[libcamera-devel] Docs about buffers

Dorota Czaplejewicz dorota.czaplejewicz at puri.sm
Wed Nov 17 16:46:54 CET 2021


Hi,

thanks to Jacopo, I read the pipeline handler guide. Most of it was great, confirming some of my reasoning about the code, but I got stuck there in the same place that gave me the most trouble in code: frame buffers.

I got the impression that docs about frame buffers are written for someone with a different background than I have. Perhaps it assumes some knowledge about V4L2 internals, whereas I'm just a lowly consumer of those APIs, and I haven't had to deal with media-device complexity with my driver (no ISP of any kind). As a result, I was unable to understand the vocabulary, and I didn't learn much from the docs that I couldn't guess already. Without false humility, I think that folks like me can be useful in writing pipeline handlers, so I wanted to give my perspective on what gave me trouble about frame buffers.

When I look at some code, I ask myself the crucial questions of "what is the intention?", "how does this work?", "why this way?", and I will focus on that.

I had some smaller difficulties with the FrameBuffer class itself. https://libcamera.org/api-html/classlibcamera_1_1FrameBuffer.html

While the description does quite a good job at explaining the intention and its contents, it's leaving parts of the other questions unanswered. For example, where is the actual data stored? Some other place mentions that the buffer is a DMABUF buffer, which presumably means that the data is referenced using Plane::fd. Since buffers are usually just plain in-memory arrays, this could also use a "why?" explanation (to allow zero-copy between x and y?). I know that there's a sentenct about that:

> The planes are specified when creating the FrameBuffer and are expressed as a set of dmabuf file descriptors, offset and length.

but I think the language is overly complicated, when it could say sth like "The frame buffer data is stored in the dmabuf file descriptors for each Plane object" to easily answer "where is the data?". (I'm saying that cause I missed it myself while tired after reading the guide.)

The description to access the data is placed in the docs for Plane, which makes it slightly harder to discover. Perhaps it would be beneficial to place all the docs regarding Plane and FrameBuffer in one place, since the two classes are basically two aspects of one thing. Having one description would make writing easier: no more questions "should I mention memory mapping here or reference the docs for Plane instead?".

A related thing that I think should get more visibility is to stress that the buffers don't necessarily live on the CPU. (Where do they live? Is FrameBuffer suitable to represent data flowing from the sensor to the MIPI controller? Can it live in any memory area accessible via DMA?)


Another problem is the FrameBuffer::cancel() method. It says:

> Marks the buffer as cancelled.
> If a buffer is not used by a request, it shall be marked as cancelled to indicate that the metadata is invalid.

I'm missing the intention/purpose of this. Why do I want to indicate the metadata is invalid? What can bring metadata to invalidity? I can imagine how it works (some flag), but I also don't know why it changes based on request. What if the buffer *is* used on request? Will the call get silently ignored?

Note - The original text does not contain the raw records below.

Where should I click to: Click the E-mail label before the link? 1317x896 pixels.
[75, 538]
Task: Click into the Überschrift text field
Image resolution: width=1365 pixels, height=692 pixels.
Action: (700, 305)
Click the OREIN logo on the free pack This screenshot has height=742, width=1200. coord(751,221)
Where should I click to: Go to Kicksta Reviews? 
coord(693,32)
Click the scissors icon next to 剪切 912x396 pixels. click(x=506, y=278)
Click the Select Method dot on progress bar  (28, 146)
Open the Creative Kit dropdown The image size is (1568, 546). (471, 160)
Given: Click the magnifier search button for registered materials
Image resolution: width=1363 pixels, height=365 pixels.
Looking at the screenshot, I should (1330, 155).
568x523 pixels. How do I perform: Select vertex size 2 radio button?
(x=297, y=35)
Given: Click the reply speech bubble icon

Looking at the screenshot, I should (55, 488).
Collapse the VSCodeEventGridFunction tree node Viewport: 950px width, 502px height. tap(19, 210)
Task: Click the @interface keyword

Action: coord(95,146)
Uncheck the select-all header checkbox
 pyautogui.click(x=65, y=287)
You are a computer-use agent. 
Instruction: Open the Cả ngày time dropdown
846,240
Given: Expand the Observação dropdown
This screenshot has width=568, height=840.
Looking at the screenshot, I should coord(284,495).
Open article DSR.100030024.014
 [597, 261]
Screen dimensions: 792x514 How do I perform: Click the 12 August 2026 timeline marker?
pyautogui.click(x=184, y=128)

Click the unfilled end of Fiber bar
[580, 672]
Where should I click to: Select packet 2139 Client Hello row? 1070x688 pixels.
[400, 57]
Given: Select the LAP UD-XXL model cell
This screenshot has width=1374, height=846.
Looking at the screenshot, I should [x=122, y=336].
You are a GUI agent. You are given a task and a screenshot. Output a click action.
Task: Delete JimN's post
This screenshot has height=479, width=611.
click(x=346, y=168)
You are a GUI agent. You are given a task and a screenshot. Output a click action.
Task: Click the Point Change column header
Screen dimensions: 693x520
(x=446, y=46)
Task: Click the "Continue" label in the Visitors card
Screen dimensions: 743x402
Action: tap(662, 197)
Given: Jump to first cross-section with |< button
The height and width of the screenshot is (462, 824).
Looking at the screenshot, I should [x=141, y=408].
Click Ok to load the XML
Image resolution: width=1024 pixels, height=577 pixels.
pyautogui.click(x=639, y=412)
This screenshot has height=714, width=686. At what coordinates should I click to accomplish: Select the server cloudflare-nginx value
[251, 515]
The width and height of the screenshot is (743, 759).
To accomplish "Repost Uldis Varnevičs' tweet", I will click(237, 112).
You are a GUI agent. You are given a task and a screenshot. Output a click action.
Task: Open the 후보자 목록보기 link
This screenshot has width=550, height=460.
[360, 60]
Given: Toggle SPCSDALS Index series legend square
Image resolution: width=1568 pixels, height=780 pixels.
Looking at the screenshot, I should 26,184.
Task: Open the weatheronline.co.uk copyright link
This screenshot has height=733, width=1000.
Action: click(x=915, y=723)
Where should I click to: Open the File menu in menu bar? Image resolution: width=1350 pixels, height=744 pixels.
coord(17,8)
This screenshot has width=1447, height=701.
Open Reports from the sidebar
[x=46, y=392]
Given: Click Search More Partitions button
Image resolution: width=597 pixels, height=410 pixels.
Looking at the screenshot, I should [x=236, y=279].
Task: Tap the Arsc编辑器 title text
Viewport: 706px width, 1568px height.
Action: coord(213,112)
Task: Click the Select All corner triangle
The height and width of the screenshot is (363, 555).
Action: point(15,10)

It's also not clear if the FrameBuffer is focused on the memory allocation (mutable place to put data, reusable), or on the data itself (no need to be mutable, used once). I suspect the former, but it could be spelled out.

* * *

Now, on to the parts that I can't get through: allocateBuffers, importBuffers, exportBuffers, and releaseBuffers.

I know what "allocate" means, but when I try to read the description, I'm immediately confused:

> This function wraps buffer allocation with the V4L2 MMAP memory type. 

I'm not sure what "V4L2 memory types" are, somehow I managed to avoid coming across them. The next sentence is better:

> It requests count buffers from the driver, allocating the corresponding memory, and exports them as a set of FrameBuffer objects in buffers.

I'm not really sure about where the allocations take place, but I'm reading that as "this allocates `count` buffers on the device, and makes them accessible to the CPU (to DMA?) via FrameBuffer objects. The FrameBuffer objects are appended to the vector `buffers`".

Next is "export", which is like "allocate", but:

> Unlike allocateBuffers(), this function leaves the driver's internal buffer management uninitialized.

Together, the purpose/intention is missing: when should one be chosen and when the other? Why do driver internals matter? Maybe it's worth to link some external resource here.

About "import", I would have guessed that it works in reverse to export, that is: takes buffers on the CPU, and makes them accessible to the device. Then it would take a collection of buffers, but instead it takes... a number? I'm unable to make any sense out of this alone, not the intention, not how it works, not when to use it.

"release" is also somewhat confusing, in that it's not a dual to "allocate", in that it seems to release ~all buffers associated with the device. What happens if those buffers are used anyway?


I haven't found a more general guide to buffers: when to allocate them, when to reuse them, how to pass them between devices, who owns FrameBuffer objects, etc. I think having something like this would make first encounters go smoothly.

Overall, I don't want to come out as a complainer :) So in exchange for an explanation over email, I offer including what I learn in the docs.